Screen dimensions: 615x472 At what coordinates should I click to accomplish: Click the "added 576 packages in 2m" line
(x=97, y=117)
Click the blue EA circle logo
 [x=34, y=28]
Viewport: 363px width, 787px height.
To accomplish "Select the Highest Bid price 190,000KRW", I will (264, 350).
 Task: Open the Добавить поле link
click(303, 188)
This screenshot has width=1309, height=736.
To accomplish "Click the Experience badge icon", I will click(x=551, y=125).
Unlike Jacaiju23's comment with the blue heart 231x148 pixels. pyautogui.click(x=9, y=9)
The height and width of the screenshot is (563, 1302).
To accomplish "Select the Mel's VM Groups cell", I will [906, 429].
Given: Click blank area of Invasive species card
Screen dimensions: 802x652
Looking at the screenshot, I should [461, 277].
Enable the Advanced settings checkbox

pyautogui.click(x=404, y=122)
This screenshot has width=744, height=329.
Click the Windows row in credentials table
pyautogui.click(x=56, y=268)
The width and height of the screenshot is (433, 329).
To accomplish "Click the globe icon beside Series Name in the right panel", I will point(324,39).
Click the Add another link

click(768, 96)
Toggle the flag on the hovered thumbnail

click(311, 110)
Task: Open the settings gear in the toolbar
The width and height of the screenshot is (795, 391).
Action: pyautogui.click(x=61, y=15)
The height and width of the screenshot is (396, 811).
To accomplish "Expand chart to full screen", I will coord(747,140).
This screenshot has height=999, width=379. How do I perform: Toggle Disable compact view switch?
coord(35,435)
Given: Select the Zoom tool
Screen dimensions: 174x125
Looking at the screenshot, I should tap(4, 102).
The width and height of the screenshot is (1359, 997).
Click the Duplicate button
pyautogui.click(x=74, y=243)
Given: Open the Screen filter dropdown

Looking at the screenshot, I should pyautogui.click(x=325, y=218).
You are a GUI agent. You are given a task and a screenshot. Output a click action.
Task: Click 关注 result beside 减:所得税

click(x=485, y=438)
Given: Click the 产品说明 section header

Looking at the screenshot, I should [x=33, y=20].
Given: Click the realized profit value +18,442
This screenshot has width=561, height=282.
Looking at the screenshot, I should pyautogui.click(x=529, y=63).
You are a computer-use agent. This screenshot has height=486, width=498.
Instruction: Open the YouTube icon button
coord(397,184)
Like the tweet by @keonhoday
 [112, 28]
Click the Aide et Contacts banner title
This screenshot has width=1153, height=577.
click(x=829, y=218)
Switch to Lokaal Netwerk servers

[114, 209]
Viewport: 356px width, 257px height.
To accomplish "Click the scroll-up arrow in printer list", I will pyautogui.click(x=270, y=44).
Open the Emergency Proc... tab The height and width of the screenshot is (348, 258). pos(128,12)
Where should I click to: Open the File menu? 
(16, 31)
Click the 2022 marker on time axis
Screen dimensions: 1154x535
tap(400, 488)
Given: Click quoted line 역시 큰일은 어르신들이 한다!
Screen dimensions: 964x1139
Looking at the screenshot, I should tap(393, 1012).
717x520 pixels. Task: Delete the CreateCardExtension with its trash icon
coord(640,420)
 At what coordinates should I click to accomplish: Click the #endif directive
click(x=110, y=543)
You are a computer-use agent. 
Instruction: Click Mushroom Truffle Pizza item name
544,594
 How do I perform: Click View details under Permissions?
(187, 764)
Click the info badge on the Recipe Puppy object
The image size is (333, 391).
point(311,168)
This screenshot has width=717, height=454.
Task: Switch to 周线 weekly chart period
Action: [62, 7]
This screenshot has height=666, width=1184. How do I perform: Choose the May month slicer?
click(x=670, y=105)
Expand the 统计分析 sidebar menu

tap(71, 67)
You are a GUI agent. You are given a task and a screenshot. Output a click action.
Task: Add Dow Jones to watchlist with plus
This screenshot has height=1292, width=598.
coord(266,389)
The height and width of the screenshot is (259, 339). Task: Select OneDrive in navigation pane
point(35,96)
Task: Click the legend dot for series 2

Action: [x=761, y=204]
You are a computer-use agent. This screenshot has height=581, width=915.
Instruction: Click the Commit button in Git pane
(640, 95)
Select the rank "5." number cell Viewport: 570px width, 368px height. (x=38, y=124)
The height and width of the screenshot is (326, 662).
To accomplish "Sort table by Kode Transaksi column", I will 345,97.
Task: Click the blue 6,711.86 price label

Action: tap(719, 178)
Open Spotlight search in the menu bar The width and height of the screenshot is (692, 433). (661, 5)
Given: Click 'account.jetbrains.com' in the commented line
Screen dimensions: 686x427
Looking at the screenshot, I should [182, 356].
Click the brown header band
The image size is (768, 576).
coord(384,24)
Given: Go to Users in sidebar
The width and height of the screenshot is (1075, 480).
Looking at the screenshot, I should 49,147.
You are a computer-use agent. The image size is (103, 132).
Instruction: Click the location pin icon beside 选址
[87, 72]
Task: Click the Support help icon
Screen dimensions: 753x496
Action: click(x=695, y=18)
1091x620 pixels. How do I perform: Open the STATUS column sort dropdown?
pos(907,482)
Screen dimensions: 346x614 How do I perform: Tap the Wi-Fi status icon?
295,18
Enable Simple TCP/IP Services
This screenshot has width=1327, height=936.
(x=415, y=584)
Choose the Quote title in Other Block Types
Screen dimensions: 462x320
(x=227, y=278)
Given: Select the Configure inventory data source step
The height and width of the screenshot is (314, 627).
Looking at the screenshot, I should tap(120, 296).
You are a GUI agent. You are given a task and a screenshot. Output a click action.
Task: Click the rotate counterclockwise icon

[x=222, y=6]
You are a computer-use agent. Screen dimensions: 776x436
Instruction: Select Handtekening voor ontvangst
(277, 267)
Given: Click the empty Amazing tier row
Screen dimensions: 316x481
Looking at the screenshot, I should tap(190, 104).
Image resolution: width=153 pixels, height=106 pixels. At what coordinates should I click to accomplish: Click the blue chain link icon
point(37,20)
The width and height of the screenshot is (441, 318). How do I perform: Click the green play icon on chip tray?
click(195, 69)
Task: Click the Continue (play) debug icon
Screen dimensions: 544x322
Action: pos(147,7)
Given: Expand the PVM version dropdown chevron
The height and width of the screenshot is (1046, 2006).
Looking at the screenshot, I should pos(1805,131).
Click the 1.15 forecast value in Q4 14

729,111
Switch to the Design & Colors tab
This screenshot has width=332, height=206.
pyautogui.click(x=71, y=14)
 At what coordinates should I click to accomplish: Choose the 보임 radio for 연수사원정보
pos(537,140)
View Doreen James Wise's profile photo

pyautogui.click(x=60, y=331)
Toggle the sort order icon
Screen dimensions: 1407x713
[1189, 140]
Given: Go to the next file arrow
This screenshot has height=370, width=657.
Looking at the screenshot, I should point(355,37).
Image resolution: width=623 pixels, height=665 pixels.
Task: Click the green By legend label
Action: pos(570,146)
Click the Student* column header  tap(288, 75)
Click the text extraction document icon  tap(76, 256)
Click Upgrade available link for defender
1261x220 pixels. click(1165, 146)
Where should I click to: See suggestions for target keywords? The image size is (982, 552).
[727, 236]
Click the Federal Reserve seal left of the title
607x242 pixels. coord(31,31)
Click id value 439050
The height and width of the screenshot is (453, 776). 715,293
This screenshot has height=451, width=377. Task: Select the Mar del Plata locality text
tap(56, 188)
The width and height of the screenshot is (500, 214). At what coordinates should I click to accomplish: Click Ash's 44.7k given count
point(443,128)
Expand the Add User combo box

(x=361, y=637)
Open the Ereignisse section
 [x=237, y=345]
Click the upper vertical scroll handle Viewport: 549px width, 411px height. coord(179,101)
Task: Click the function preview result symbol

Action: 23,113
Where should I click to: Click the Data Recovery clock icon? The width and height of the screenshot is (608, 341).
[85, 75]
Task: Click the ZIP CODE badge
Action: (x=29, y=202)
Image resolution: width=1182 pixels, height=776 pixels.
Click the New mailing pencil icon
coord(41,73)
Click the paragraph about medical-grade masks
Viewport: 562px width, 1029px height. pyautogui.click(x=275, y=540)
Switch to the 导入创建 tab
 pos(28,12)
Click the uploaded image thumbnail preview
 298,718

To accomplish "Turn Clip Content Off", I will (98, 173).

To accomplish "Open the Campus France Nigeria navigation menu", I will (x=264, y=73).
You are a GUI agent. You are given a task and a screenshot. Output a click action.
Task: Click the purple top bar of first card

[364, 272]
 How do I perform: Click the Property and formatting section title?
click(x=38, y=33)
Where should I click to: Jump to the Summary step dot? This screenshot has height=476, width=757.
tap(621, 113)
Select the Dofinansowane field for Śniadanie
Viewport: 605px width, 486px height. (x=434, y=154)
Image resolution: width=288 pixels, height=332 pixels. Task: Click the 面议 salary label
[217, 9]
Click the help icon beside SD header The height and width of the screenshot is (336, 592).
+++++
Directions for this task
Print everything in the rows from the line containing "Where should I click to: Click" down to the line containing "coord(41,73)", both included, without a single change.

Finished exercise
Where should I click to: Click the Data Recovery clock icon? The width and height of the screenshot is (608, 341).
[85, 75]
Task: Click the ZIP CODE badge
Action: (x=29, y=202)
Image resolution: width=1182 pixels, height=776 pixels.
Click the New mailing pencil icon
coord(41,73)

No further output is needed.